I hold down a regular job helping the United States Navy build new ships. That, added to my duties as a dad and husband, usually keep me gainfully employed for most of the day. I’ve now added professional writer to the list.
In late June or early July (who really knows at this point…) I had a piece accepted for publication in an anthology due out sometime next year. The work, Lost and Found, is a piece I started working on in my first week at Johns Hopkins and ended up including in my thesis. I read a portion of it live on webcam as a part of the public reading portion of the program’s graduation requirements.

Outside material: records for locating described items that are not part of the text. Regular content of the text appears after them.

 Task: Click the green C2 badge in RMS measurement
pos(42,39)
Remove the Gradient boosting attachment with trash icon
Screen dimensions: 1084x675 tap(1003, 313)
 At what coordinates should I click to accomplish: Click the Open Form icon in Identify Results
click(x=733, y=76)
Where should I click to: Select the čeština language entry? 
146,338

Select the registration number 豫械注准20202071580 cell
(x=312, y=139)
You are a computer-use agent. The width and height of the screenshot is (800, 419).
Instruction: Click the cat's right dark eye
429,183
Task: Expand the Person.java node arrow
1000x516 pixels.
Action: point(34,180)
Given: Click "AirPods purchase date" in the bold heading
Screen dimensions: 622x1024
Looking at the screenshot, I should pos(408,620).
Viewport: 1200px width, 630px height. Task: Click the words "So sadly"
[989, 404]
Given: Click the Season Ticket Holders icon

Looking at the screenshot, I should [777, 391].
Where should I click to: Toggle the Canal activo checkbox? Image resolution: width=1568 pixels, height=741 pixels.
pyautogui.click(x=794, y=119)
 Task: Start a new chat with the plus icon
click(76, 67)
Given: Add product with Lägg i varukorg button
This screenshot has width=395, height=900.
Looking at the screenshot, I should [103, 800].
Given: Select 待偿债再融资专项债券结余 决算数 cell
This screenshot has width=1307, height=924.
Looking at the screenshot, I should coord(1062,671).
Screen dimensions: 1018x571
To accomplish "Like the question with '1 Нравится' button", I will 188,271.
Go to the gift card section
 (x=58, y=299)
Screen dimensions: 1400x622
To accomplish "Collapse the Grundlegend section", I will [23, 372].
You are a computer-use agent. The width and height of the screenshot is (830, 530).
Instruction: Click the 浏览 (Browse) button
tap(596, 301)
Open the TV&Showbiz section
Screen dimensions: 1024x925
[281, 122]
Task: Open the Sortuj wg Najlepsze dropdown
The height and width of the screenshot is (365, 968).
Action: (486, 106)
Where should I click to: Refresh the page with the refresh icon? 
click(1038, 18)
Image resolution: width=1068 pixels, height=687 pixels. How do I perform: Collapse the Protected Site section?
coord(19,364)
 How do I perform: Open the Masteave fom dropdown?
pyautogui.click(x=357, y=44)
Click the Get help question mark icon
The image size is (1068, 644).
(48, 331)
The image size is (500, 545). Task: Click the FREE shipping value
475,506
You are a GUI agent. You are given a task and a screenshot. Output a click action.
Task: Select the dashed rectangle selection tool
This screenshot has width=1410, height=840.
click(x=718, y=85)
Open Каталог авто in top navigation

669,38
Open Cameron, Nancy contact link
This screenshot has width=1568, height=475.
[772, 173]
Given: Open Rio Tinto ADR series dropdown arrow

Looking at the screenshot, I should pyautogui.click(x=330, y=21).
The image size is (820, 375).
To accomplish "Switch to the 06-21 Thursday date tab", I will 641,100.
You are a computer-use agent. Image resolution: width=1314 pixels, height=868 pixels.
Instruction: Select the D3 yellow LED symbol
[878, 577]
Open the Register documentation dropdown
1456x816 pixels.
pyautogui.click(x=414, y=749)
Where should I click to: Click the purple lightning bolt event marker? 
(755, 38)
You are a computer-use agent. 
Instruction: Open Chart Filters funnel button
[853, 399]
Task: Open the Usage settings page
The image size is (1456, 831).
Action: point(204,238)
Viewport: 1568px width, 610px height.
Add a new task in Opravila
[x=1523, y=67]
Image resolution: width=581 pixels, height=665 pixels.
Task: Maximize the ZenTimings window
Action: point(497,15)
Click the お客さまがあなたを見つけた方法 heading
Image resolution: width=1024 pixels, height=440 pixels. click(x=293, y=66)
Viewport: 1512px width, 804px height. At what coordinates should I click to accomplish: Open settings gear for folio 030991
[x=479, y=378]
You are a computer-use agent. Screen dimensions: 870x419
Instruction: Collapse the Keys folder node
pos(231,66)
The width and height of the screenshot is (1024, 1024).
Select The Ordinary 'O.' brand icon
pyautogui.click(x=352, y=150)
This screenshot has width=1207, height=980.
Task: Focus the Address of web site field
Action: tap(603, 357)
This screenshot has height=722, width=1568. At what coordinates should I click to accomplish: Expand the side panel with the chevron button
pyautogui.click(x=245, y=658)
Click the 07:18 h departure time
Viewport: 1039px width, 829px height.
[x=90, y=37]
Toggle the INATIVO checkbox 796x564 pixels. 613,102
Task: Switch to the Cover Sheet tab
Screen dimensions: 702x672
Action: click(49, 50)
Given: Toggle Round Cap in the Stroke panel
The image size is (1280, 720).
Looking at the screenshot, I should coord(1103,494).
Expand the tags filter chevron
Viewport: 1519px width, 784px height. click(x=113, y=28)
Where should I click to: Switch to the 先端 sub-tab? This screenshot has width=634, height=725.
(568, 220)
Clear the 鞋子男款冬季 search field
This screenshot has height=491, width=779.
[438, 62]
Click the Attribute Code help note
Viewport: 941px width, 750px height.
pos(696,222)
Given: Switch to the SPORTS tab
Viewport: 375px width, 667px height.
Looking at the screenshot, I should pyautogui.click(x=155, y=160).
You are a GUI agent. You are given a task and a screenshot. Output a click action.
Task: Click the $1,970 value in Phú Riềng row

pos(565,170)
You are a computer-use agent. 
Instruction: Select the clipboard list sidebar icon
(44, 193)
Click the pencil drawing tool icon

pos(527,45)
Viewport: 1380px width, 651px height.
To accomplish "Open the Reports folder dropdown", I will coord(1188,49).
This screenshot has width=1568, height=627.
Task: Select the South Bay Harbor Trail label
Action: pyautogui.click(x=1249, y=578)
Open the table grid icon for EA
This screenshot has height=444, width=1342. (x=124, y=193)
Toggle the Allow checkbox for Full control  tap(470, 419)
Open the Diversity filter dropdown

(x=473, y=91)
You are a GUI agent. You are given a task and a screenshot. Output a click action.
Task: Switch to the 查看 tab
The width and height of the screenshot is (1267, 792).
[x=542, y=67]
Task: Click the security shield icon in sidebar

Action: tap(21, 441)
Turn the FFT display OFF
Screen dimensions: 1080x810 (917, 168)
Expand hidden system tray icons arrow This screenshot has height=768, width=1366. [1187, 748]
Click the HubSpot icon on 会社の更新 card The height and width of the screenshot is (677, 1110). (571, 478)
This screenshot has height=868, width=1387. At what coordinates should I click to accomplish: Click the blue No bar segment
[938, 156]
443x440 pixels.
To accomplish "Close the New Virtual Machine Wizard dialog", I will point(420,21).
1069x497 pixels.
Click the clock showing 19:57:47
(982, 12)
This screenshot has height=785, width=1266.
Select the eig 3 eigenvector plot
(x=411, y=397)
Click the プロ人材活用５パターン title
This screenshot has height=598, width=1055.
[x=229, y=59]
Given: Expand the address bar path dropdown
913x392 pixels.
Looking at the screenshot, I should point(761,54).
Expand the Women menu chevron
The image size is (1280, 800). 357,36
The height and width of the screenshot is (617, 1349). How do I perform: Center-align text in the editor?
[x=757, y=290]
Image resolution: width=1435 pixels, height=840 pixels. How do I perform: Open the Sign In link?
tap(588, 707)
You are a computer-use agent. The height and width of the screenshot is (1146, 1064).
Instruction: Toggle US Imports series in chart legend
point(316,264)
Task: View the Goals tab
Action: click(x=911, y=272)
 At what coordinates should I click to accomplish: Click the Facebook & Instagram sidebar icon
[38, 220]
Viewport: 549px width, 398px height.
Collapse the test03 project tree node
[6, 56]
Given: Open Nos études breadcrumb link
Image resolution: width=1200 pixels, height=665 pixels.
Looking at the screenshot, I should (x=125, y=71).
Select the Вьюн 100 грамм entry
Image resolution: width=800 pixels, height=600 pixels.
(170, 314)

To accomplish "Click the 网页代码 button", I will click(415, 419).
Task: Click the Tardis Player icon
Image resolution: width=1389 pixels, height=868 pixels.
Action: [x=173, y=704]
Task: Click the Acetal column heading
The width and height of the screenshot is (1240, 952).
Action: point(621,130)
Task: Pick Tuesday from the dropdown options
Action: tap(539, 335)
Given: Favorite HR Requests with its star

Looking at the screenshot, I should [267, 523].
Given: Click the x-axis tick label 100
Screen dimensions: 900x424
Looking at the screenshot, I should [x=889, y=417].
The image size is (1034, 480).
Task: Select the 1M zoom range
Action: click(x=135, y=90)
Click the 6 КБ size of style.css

In the last two weeks, I’ve been offered the chance to publish my first book. Again, this is something I started at Hopkins and have continued to work on in my spare time. I think I finished the first draft in something like 78 days or so and I’ve been in revision and editing mode for about 12 months now.
Those two works are pieces I still work on, with an expectation that the workload on both will increase with publication looming.
In addition to those tasks, I’ve started work on two other books. The sequel to the book I just mentioned is around 25-30% complete (first draft). The second project is a book-length version of Lost and Found. That piece is hovering right at 30% complete.
As I move back and forth between these works and some of the other short stories I have in the old hopper, I was struck by just how different they are.
What do I mean?
Simple…
I’m not sure what you’d call it (emotional intelligence might be close) but the stories I write seem to have widely varying capacities to both express and be aware of their own emotions. Some of what I write is pure military thriller stuff and while the tension may remain high, there isn’t necessarily a significant amount of gripping emotion. And that’s just fine. It goes with the territory, er, genre. I mean, does anyone really get choked up watching James Bond movies? On the other hand, I have some stuff like Lost and Found where I somehow manage to get folks invested in the characters as if there is a real world, life or death impact.
I can’t really say I’ve not been told about this before. It was fairly obvious in my Hopkins thesis with Lost and Found sitting right next to a story about submarines hunting each other in the Atlantic. But I haven’t quite figured out how it happens. Like there is a switch when I sit down to write that I can flip from “military mindset” to “warm and fuzzy”.